N. M.- C'est Portrait de la jeune fille en feu, de Céline Sciamma, qui m'a fait naître en tant qu'actrice, en 2019. Il y a vraiment eu un avant et un après. Deux ans plus tard, le film que j'ai réalisé, Mi iubita, mon amour, a été sélectionné en séance spéciale. J'étais comblée, car je n'avais pas du tout confiance en moi. Le passage de mannequin à comédienne avait été une épreuve, et il fallait à nouveau me réinventer en réalisatrice et convaincre.

Et votre deuxième film, Les Femmes au balcon , est programmé aux séances de minuit du Festival…
N. M.- J'ai pleuré de joie en l'apprenant. Quand on écrit un film, malgré l'équipe ou les coauteurs qui nous ont accompagnée, on reste seule face à ses choix, et cette sélection m'a montré que j'avais peut-être raison. Dans le passé, j'ai toujours cherché à plaire. J'essaie désormais de me détacher du regard des autres lorsque je réalise. Pour Les Femmes au balcon, j'ai suivi mes désirs et osé le film de genre, une farce macabre teintée d'humour. C'est l'histoire de trois amies qui fantasment sur le voisin d'en face. Mais rien ne va se passer comme prévu, et tout va virer au gore… C'est cathartique et libérateur. Au cinéma, je n'hésite pas à me montrer radicale, quitte à déranger. Je veux pouvoir tout m'autoriser.

Hafsia, vous êtes vous aussi attendue à Cannes, en tant qu'actrice…
H. H. - Pour le film de Patricia Mazuy, La Prisonnière de Bordeaux, sélectionné à la Quinzaine des cinéastes. Je m'en réjouis d'autant plus que ce projet a été compliqué à financer et que nous avons terminé le tournage cet hiver. Tout s'est enchaîné très vite. Après Cannes, je repartirai sillonner la France à la recherche de l'héroïne de mon prochain film, La Petite Dernière, l'histoire d'une jeune fille de banlieue qui se découvre une attirance pour les femmes. Il s'agit d'un casting composé uniquement de non-professionnels.

Manteau Carven. Collier Juste un clou, Cartier. Photo Esther Haase

Pourquoi faites-vous du cinéma ?
N. M.- Jouer ou réaliser me permet de mettre la vie à distance. Elle devient plus intense, plus intéressante et plus lisible aussi.

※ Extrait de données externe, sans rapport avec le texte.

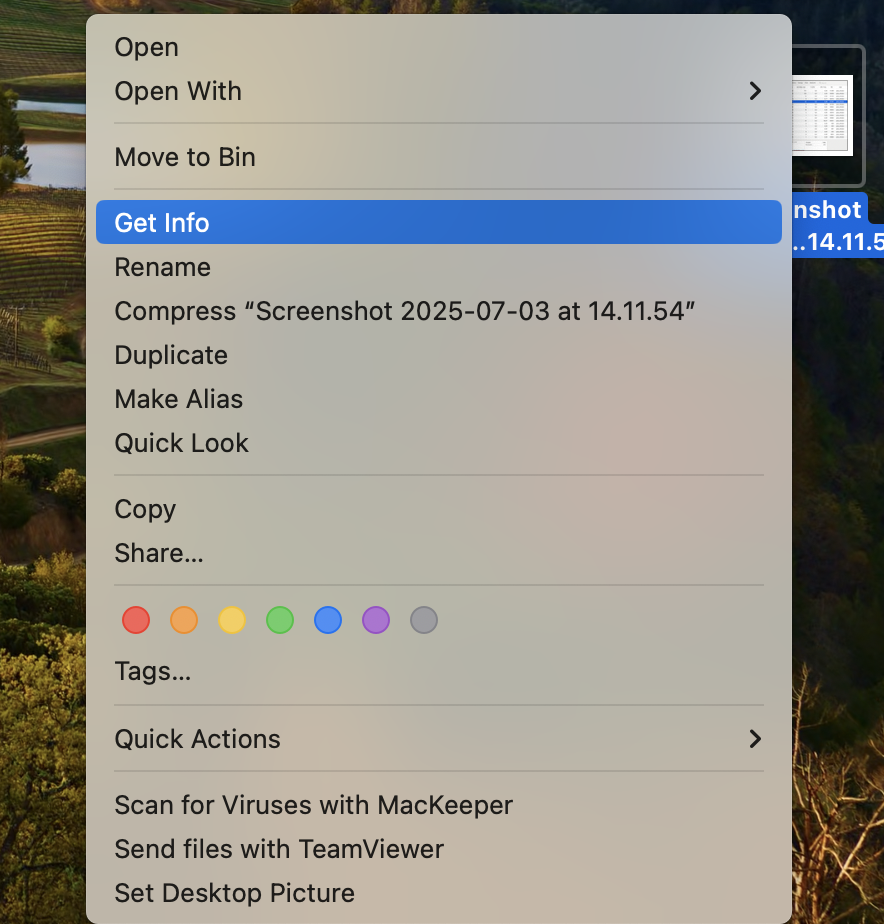Open Quick Look preview
Image resolution: width=884 pixels, height=924 pixels.
pos(181,443)
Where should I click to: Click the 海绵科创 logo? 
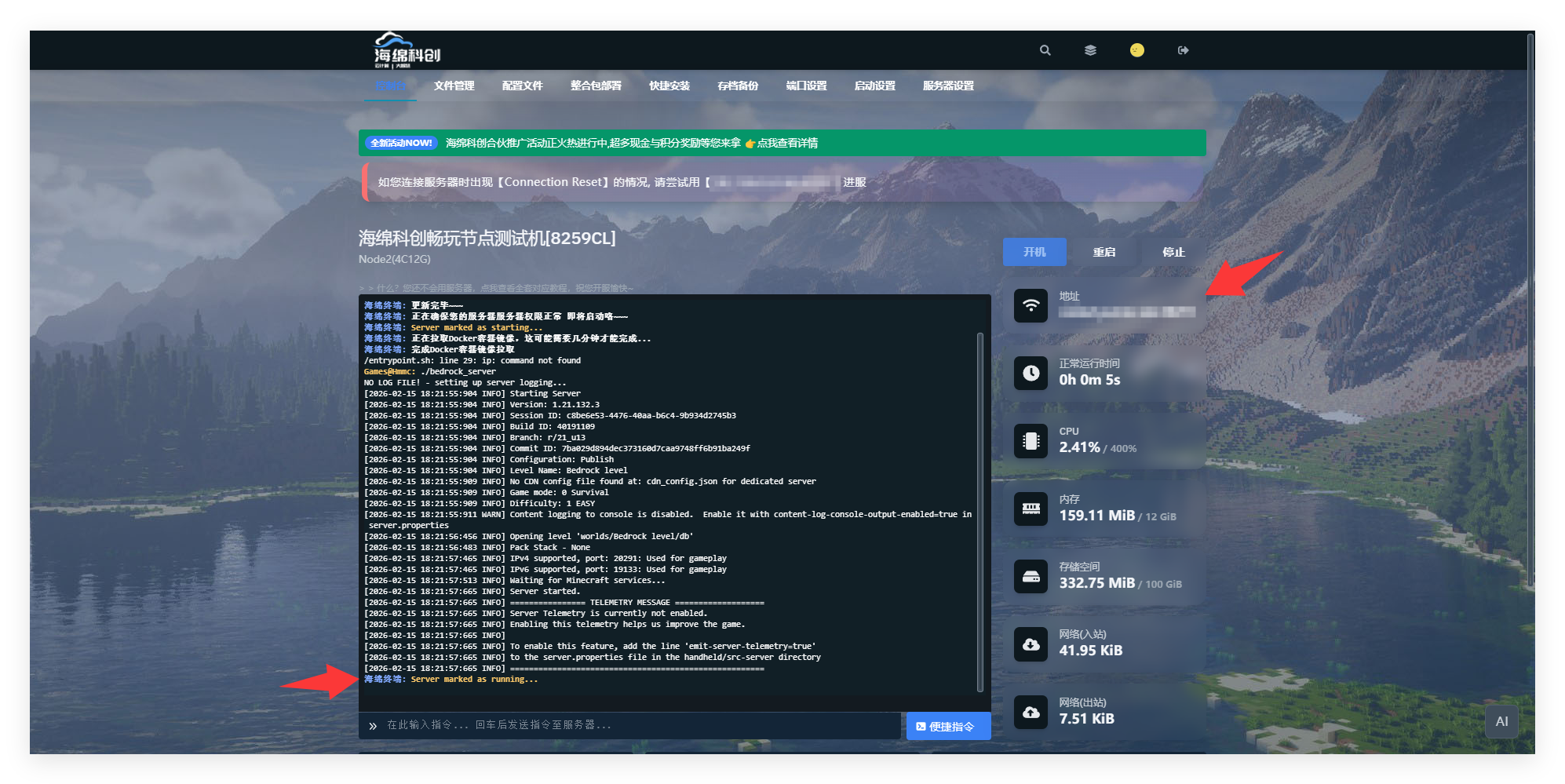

H. H. - Le cinéma m'autorise à m'évader, me dépasser. Il m'aide aussi à me connaître. C'est un travail thérapeutique. Je suis d'une nature anxieuse, mais quand je joue un personnage, là, je n'ai plus peur, je me sens plus à l'aise que dans la vie. D'un coup, je suis dans l'ici et le maintenant. Le cinéma nourrit mon feu sacré.

Vos premiers films ont été réalisés avec peu de moyens…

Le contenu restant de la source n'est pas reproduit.